(TEXT PROVIDED)
* * * * * * * * *

In Hot Stove #8, I lauded Bill James for his Nostradamus moment from 15 years ago when he predicted how Donald Trump might become President.
I sent my post to sportswriter Joe Posnanski who often writes about James’ insightful work in sports statistics. I lamented to Joe that the Trump prediction had not received wide coverage in this crazy election year.
Well, Joe has remedied that splendidly and also gave a nice nod to yours truly (click here).
I thought this was pretty cool and, in a shameless seeking of kudos, sent off the link to some folks who share my view that Joe is one of our top sportswriters.
Richard Martin’s perfect response brought me back to earth: “Wow! Your 15 minutes have started.”
The 15 minutes are long over, but they were fun.
Now for some spring training history as Rita and I pack (well, Rita does all the packing) for our trip next week to see the Royals in Arizona:
Spring Training – Circa 1950: When I was a kid, spring training meant “St. Petersburg” – that is the dateline I saw in the articles in the Kansas City Times (RIP) and the Kansas City Star. Al Lang Stadium in St. Pete was the spring home of the New York Yankees, parent team to our Kansas City Blues. Before the A’s moved to KC in 1955, the Yankees were my major league team, and the start of spring training meant reading about the likes of Phil Rizzuto, Mickey Mantle, Whitey Ford, Yogi Berra and Billy Martin. Not only did the Yankees play in St. Pete, but so did our Missouri neighbor, the St. Louis Cardinals. In those days, that meant Stan Musial, Red Schoendienst, etc. Both teams won several pennants over the years, and that success drew many fans to St. Petersburg.
Last year, Rita and I were in St. Petersburg to visit my cousin Tom and his wife Marcy. We made the pilgrimage over to see Al Lang Stadium, only to find that it is now a soccer-only venue. More on that at the end of this post.

* * * * * * * * *

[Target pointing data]

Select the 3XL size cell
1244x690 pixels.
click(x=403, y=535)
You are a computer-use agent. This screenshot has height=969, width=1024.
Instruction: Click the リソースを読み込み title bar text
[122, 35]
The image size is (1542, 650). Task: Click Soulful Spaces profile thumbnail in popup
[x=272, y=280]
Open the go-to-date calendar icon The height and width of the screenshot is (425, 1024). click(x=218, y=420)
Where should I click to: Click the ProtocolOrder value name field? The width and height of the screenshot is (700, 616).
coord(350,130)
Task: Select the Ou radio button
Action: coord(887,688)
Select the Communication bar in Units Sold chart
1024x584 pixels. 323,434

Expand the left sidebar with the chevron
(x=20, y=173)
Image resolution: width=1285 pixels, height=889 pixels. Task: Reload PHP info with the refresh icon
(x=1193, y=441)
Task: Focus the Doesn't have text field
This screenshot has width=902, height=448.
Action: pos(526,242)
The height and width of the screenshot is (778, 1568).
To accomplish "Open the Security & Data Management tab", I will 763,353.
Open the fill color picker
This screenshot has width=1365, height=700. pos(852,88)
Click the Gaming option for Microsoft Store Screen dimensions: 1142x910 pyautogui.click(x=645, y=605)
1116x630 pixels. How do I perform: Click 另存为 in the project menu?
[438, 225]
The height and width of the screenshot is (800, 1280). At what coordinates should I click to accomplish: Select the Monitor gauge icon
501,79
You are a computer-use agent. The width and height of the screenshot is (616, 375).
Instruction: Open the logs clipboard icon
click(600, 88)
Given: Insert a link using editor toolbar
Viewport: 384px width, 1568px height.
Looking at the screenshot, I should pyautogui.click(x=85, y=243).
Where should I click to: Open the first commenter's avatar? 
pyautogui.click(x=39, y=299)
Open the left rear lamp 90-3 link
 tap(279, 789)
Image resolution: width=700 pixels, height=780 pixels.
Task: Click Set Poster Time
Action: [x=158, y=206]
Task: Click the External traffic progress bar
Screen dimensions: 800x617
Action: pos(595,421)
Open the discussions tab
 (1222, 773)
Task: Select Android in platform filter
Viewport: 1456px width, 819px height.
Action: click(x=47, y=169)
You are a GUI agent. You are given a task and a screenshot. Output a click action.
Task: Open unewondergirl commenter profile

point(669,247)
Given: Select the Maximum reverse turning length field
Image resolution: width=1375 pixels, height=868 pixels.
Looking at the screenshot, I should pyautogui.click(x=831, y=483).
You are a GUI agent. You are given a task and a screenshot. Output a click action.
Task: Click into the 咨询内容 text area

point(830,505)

* * * * * * * * *

Please quote the stretch of the baseball post from "I sent my post" through "truly (click here)." word for word.

(EXERCISE ANSWER)
I sent my post to sportswriter Joe Posnanski who often writes about James’ insightful work in sports statistics. I lamented to Joe that the Trump prediction had not received wide coverage in this crazy election year.
Well, Joe has remedied that splendidly and also gave a nice nod to yours truly (click here).